Located underneath the flight path and final approach of Flight 93, the Wall of Names is constructed from white marble. Forty individually selected and polished marble stones are inscribed with each of the passenger and crew member names. Black granite denotes the flight path. From the Ceremonial Gate, constructed of hemlock wood, visitors can look down the flight path to the last piece of granite etched with the time of the crash and the impact site marked by a distant sandstone boulder.



The Tower of Voices serves as both a visual and audible reminder of the heroism of the 40 passengers and crew of United Flight 93.

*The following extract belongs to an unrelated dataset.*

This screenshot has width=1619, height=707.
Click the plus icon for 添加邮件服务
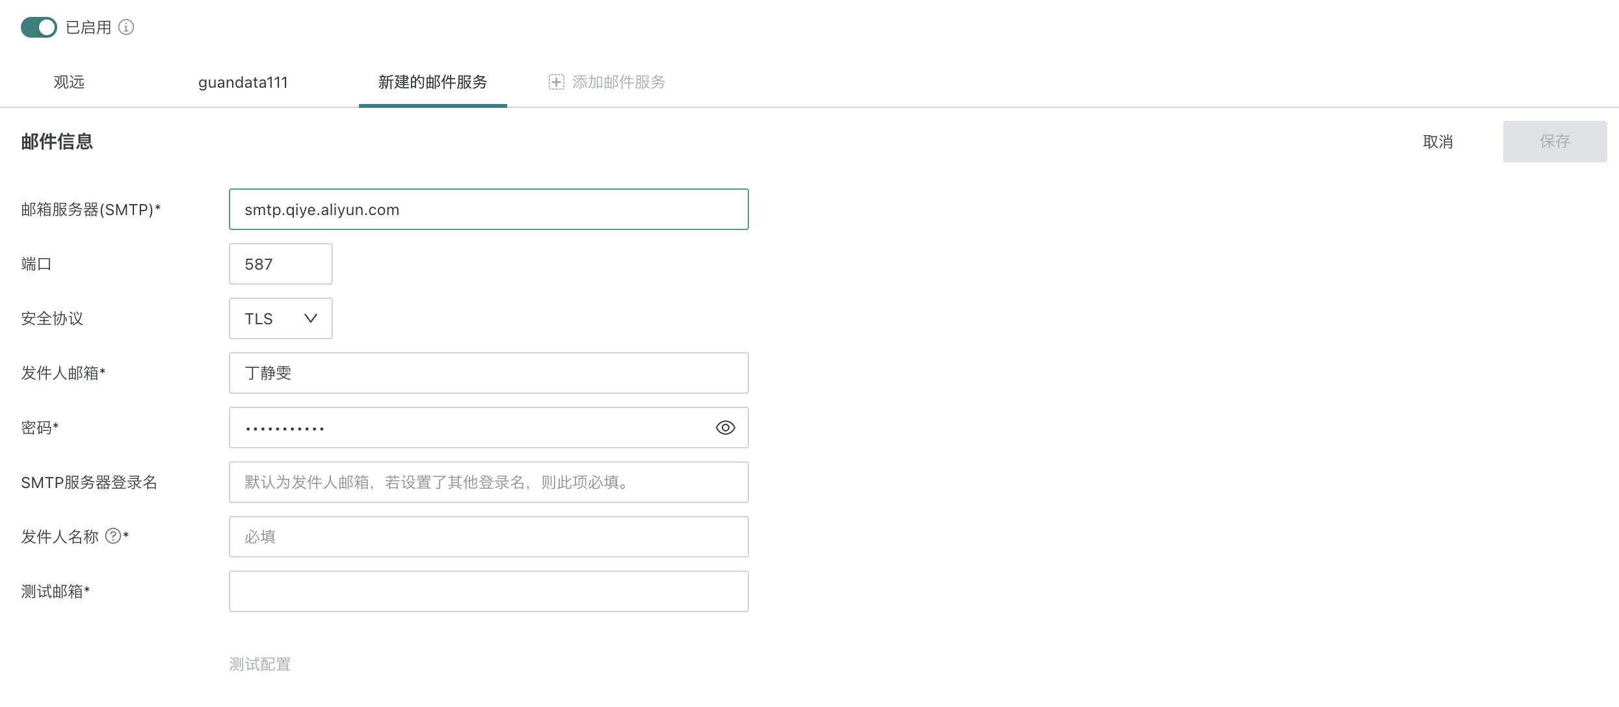coord(556,82)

The tower is conceived as a monumental, ninety-three-feet-tall musical instrument holding 40 wind chimes, representing the 40 passengers and crew members. It is intended to be a landmark feature near the memorial entrance, visible from US Route 30/Lincoln Highway. The Tower of Voices provides a living memorial in sound to remember the 40 individuals through their ongoing voices.

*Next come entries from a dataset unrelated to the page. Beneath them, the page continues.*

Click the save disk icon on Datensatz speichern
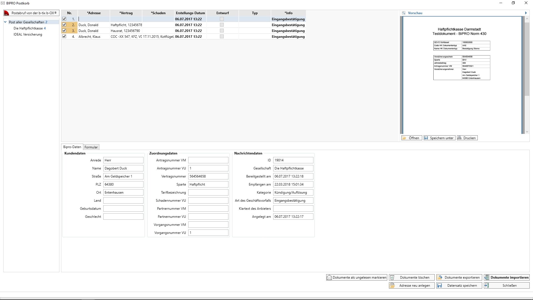The image size is (533, 300). pos(440,286)
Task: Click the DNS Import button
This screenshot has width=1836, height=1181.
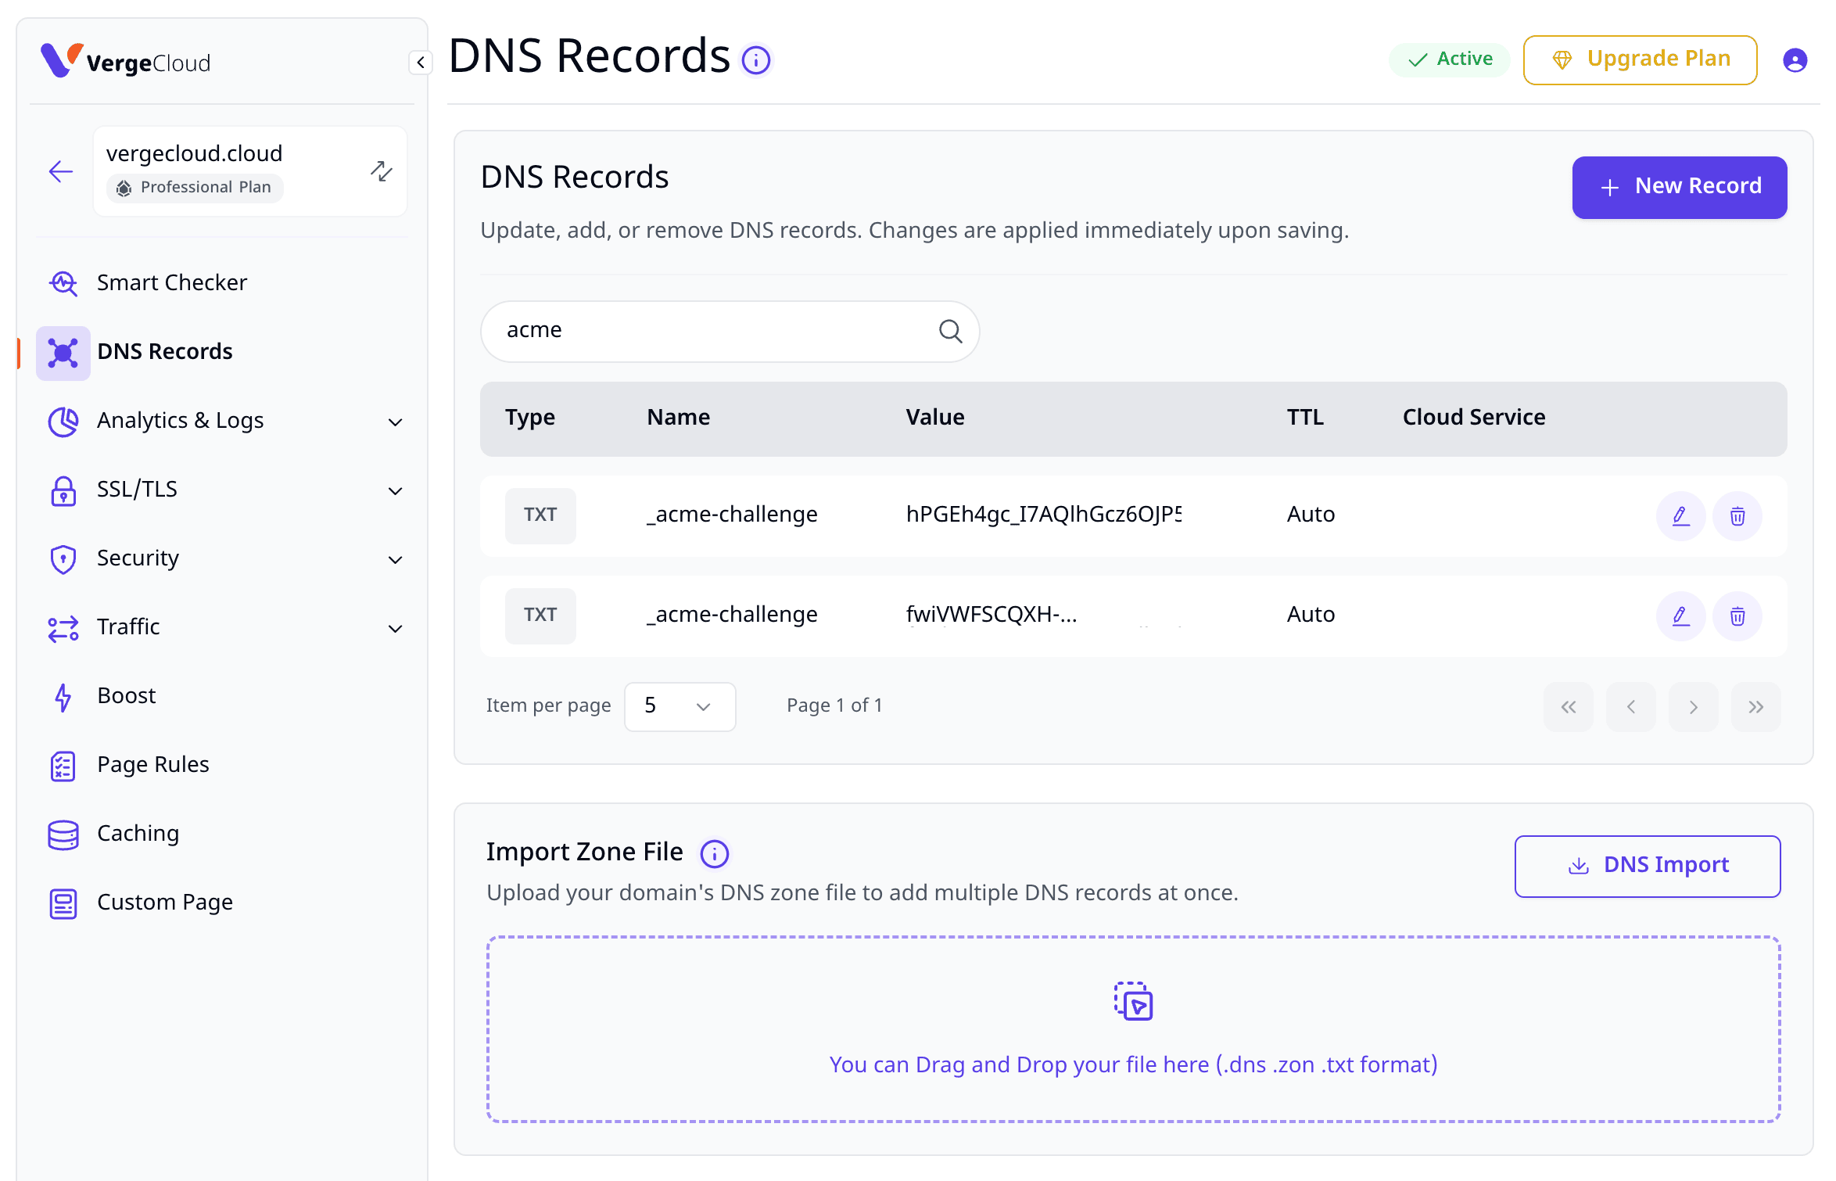Action: tap(1647, 866)
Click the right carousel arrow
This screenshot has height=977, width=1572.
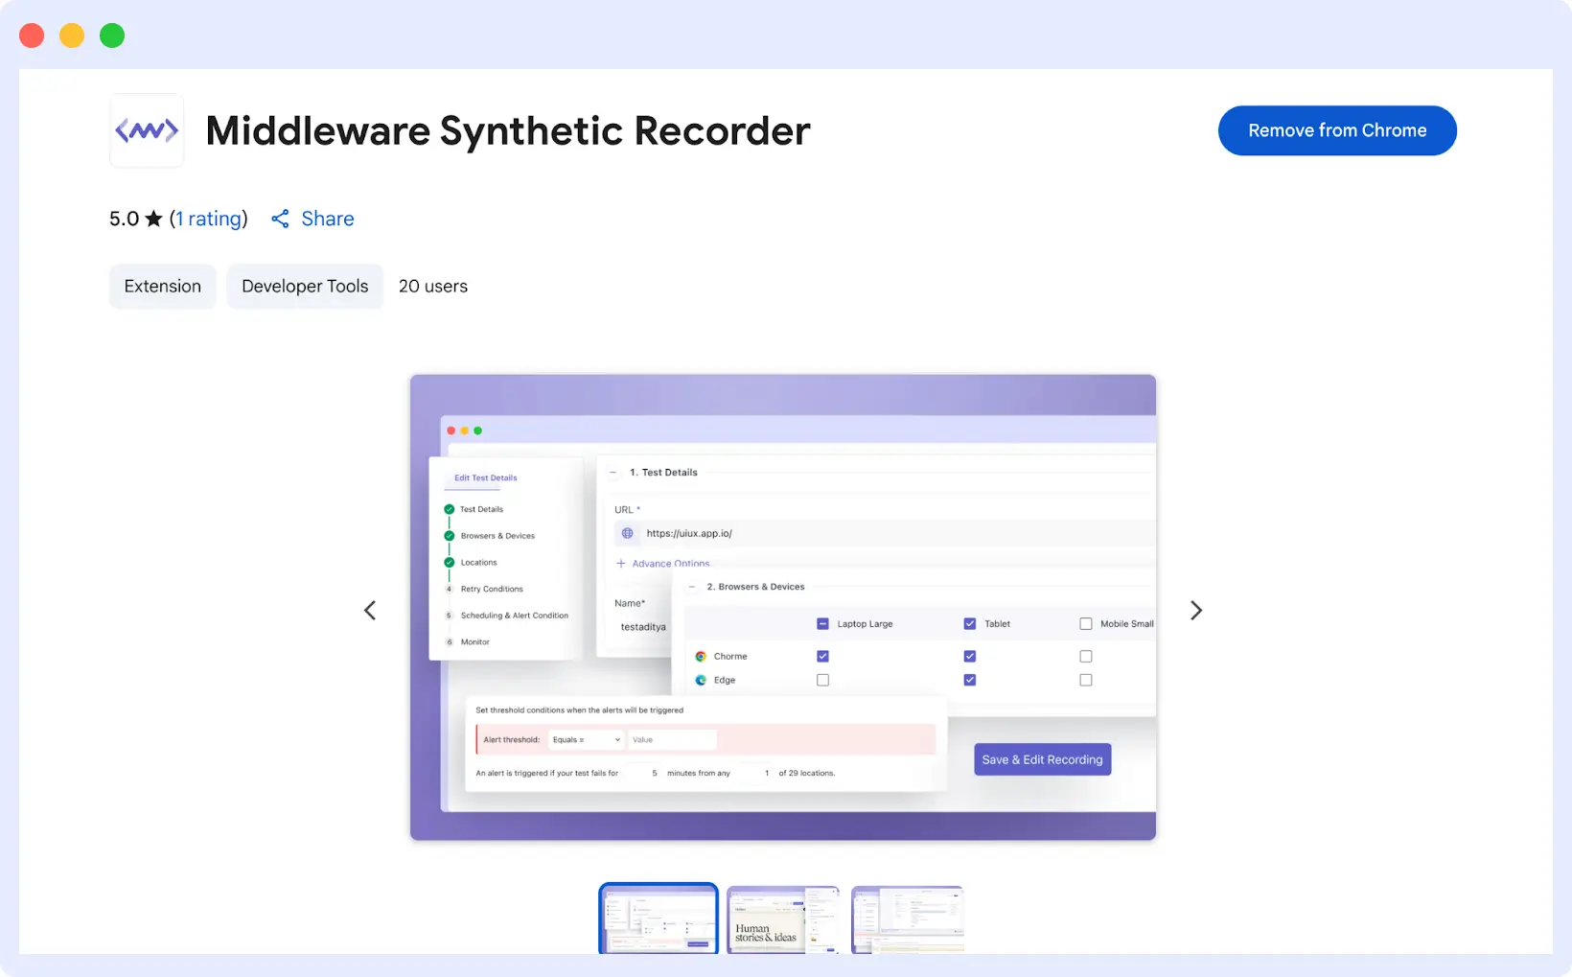[1195, 610]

Funding for the design and construction of the project was provided through private donations to the National Park Foundation and the Friends of Flight 93 National Memorial.

Uniqueness of Design

There are no other chime structures like this in the world. The shape and orientation of the tower are designed to optimize air flow through the tower walls to reach the interior chime chamber. The chime system is designed using music theory to identify a mathematically developed range of frequencies needed to produce a distinct musical note associated with each chime. The applied music theory allows the sound produced by individual chimes to be musically compatible with the sound created by the other chimes in the tower. The intent is to create a set of 40 tones (voices) that can connote through consonance the serenity and nobility of the site while also through dissonance recalling the event that consecrated the site.

Tower Design Features

The tower is approximately ninety-three-feet-tall from the base to the top with some height variations. The Tower cross section is a “C” shape with a fifteen foot outside diameter and eleven foot inside diameter. The “C” shape allows sound to reflect outwardly from the open side in a fan-shaped pattern. The chimes are halted a minimum of twenty feet above the main plaza and are suspended from the interior walls of the tower up to the top.

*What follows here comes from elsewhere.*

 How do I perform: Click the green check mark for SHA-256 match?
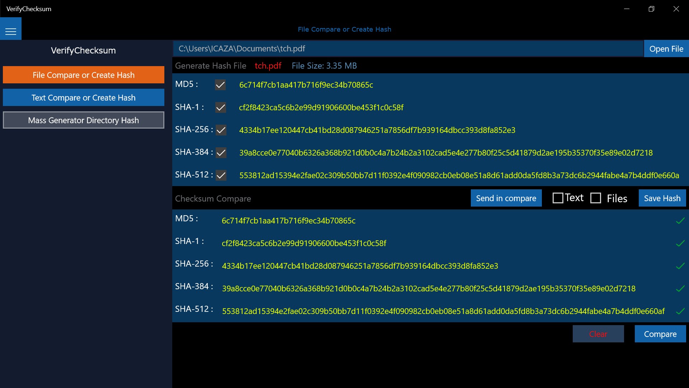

The tower walls are constructed of precast concrete segments linked by connectors. The chimes are made of polished aluminum tubes ranging eight to sixteen inches in diameter and approximately five to ten feet in length. The size of each chime is dependent on the musical note and associated frequency that it is intended to produce. Chimes of this size and magnitude do not currently exist in the world. The chimes are wind activated and have internal strikers attached to sails projecting from the bottom of each chime.

Surrounding Landscape

The tower is located on an oval concrete plaza that is built on top of an earth mound to create an area more prominent on the landscape. The plaza includes two curved concrete benches facing the opening of the tower.

The tower is surrounded by concentric rings of white pines and deciduous plantings. The concentric plantings may be interpreted as resonating “sound waves” from the tower, alluding to the auditory qualities of the chimes housed within. A direct paved path leads to the tower from the parking lot. A longer, meandering crushed stone path winds through the trees and allows visitors an alternative approach to the tower. All other landscaped areas of the project are planted with a native wildflower seed mix similar to other landscaped areas of the park.

Tower of Voices Live Webca


The Allée walking trail takes guests from the Visitor Center, through 40 Memorial Groves, over a Wetlands Bridge, and down to the Memorial Plaza and Wall of Names totaling approximately 1.2 miles. A shorter Western Overlook Trail takes guests from the Learning Center to the Wall of Names totaling approximately .7 miles. Visitors may access the half-mile Trail of Remembrance, which leads to one of the temporary memorial sites, from the Allée or the Memorial Plaza parking lot.